Like some of those creeping weeds that lie underground and put up a little leaf here and another one there; and you dig down, fancying that their roots are short, but you find that they go creeping and tortuous below the surface, and the whole soil is full of them — so all sin holds on by one root.

(A. Maclaren, D. D.)

The law is one seamless garment, which is rent if you but rend a part; or a musical harmony, spoiled if there be one discordant note.

(Tirinus.)

This is cold comfort and false logic. Does the judge acquit a criminal because he has only defrauded £50, while another has £5,000? Are not both guilty in the eye of the law?

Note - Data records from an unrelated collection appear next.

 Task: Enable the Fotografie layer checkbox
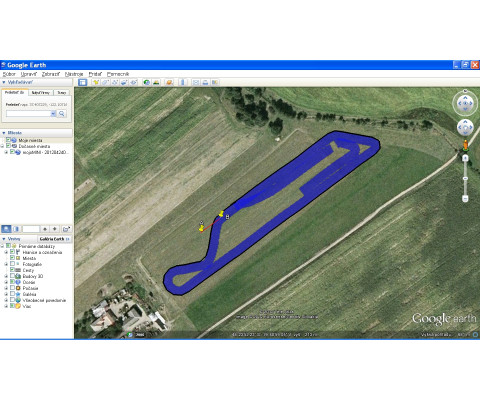click(12, 264)
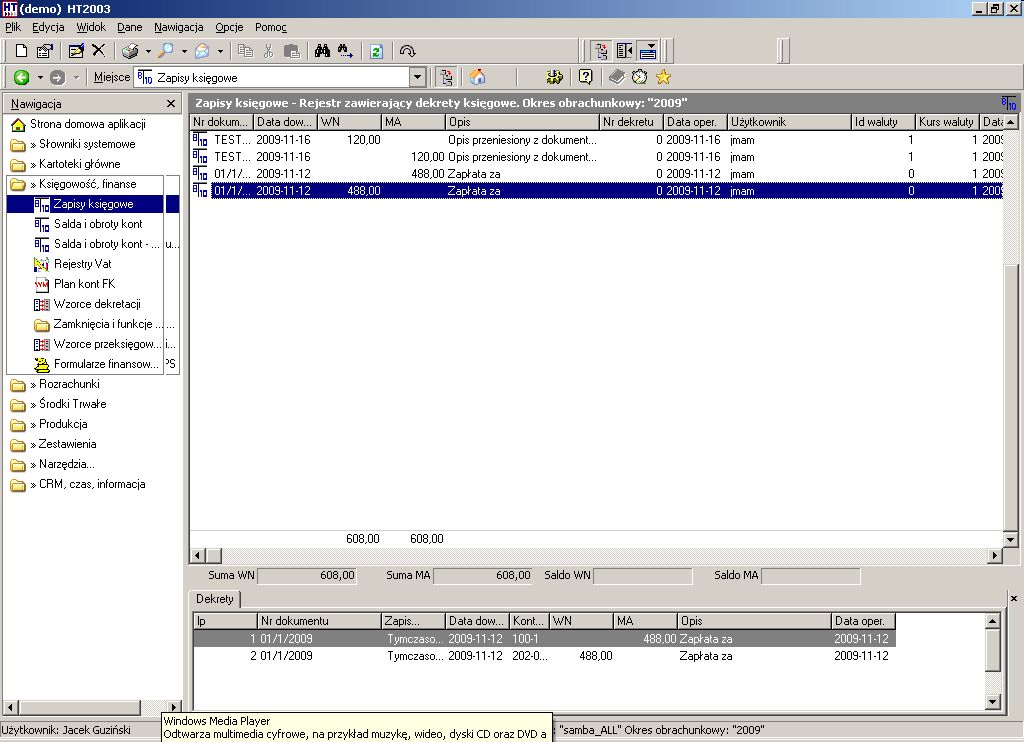Click the delete X toolbar icon
The image size is (1024, 742).
(99, 50)
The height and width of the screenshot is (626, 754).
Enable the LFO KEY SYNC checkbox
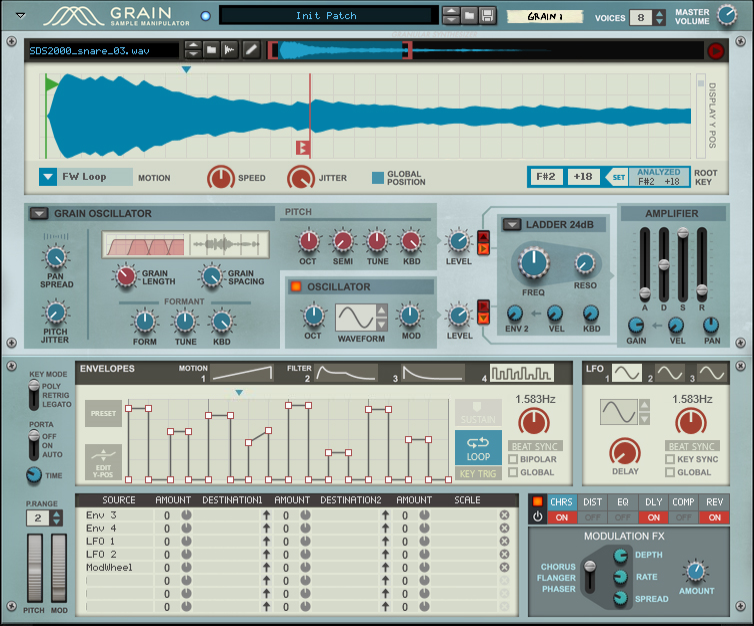click(669, 459)
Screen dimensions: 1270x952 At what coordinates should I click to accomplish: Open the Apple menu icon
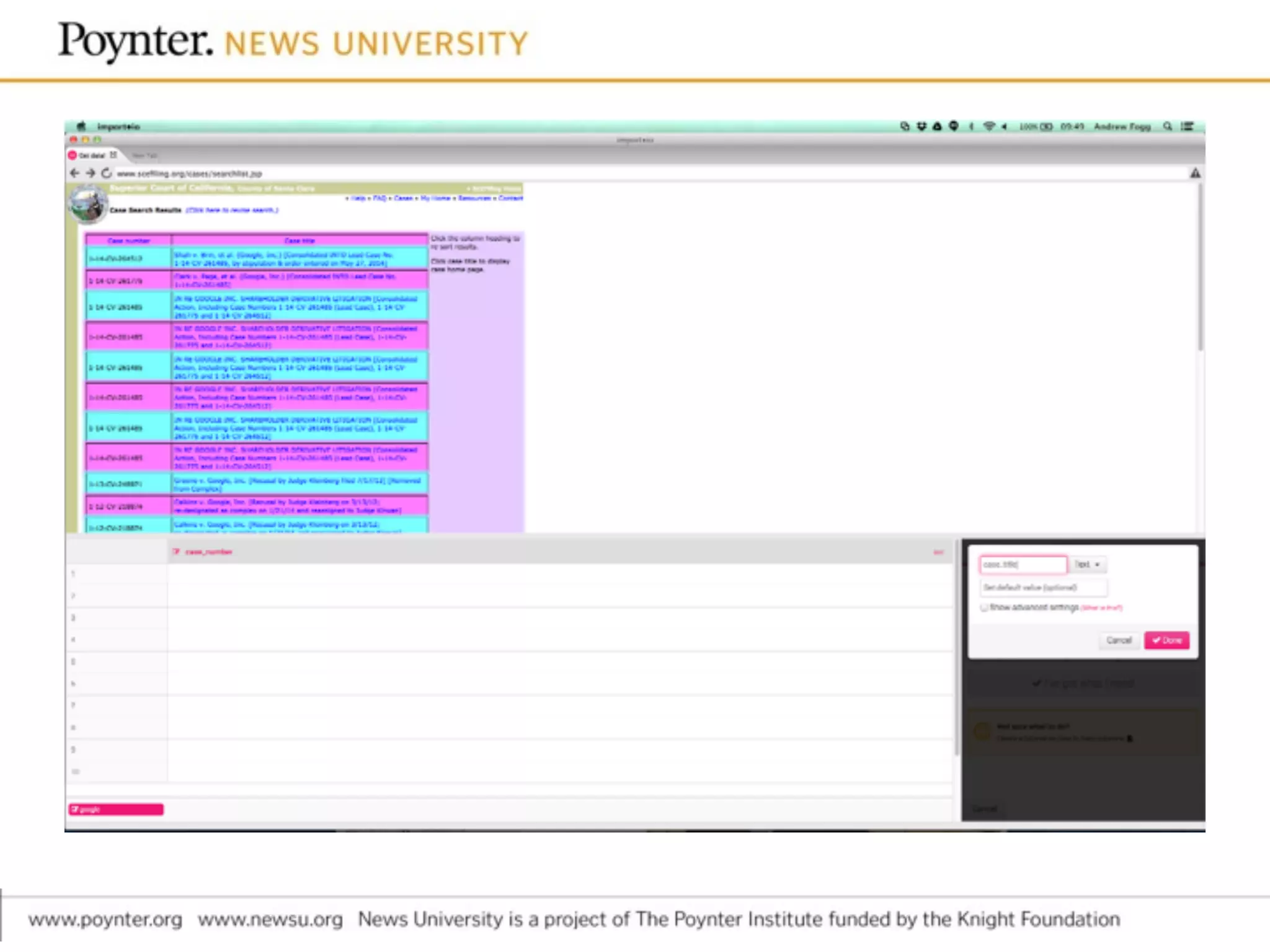point(81,126)
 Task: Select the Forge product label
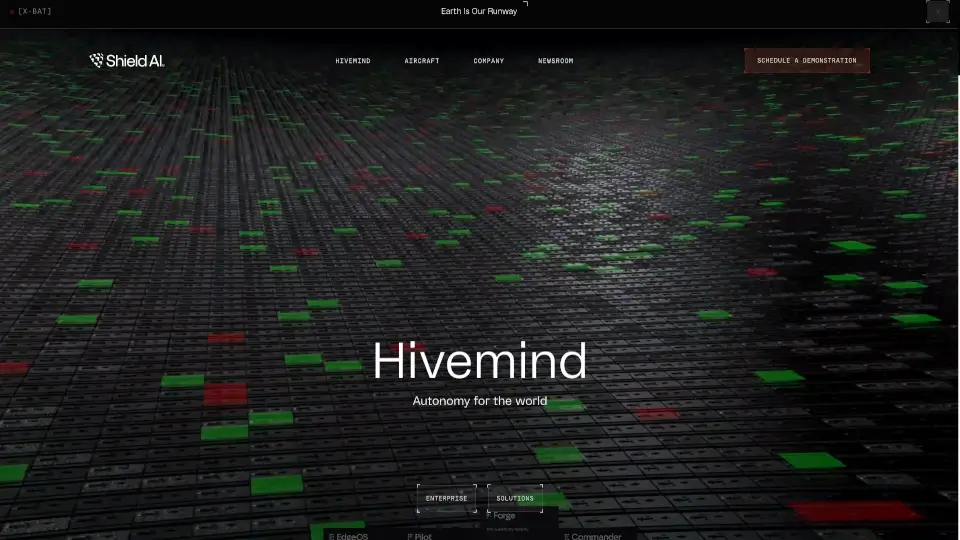pyautogui.click(x=502, y=516)
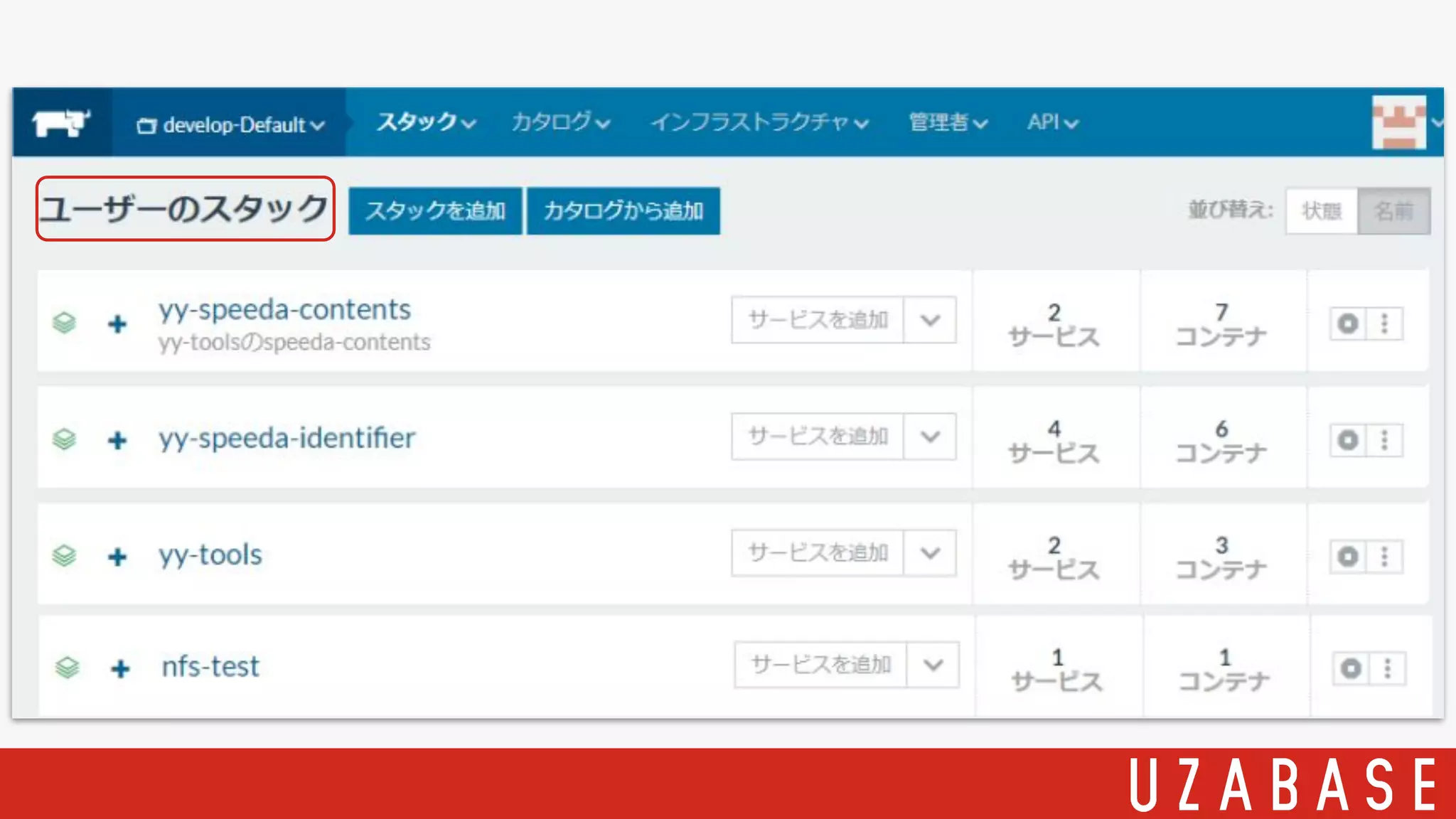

Actual transgression in one case involves potential transgression in all.

(E. H. Plumptre, D. D.)

Hossein said to his aged grandfather Abbas, "Oh I grandfather, why are you reading the Gospel?" Abbas made answer, "I read it, oh! my son, to find the way to heaven." Hossein, who had received some instruction in an English school, smiling, said, "The way is plain enough; worship but the one true God, and keep the commandments." The man, whose hair was silver with age, replied, "Hossein, the commandments of God are as a bridge of ten arches, by means of which the soul might once have passed to heaven. But, alas I the bridge has been broken. There is not one among us who has not broken the commands again and again." "My conscience is clear," cried Hossein, proudly, "I have kept all the commandments; at least, almost all," he added, for he felt that he had said too much. "And if one arch of the bridge give way under the traveller, doth he not surely perish in the flood, though the other nine arches be firm and strong?"

Family Treasury.
A traveller relates that, when passing through an Austrian town, his attention was directed to a forest on a slope near the road, and he was told that death was the penalty of cutting down one of those trees. He was incredulous until he was further informed that they were the protection of the city, breaking the force of the descending avalanche which, without this natural barrier, would sweep over the homes of thousands. To transgress once is to lay the axe at the root of the tree which represents the security and peace of every loyal soul in the wide dominion of the Almighty.

(Family Treasury.)

sin: — Some time ago a party of workmen were employed in building a very tall shot-tower. In laying a corner one brick, either by accident or carelessness, was set a little out of line. The work went on without its being noticed, but as each course of bricks was kept in line with those already laid, the tower was not put up exactly straight, and the higher they built the more insecure it became. One day, when the tower had been carried up about fifty feet, there was a tremendous crash. The building had fallen, burying the men in its ruins. All the previous work was lost, the materials wasted, and, worse still, valuable lives were sacrificed, and all this from one brick laid wrong at the start. How little the workman who laid that one brick wrong thought of the mischief he was making for the future! That one faulty brick, which the workman did not see, caused all this trouble and death.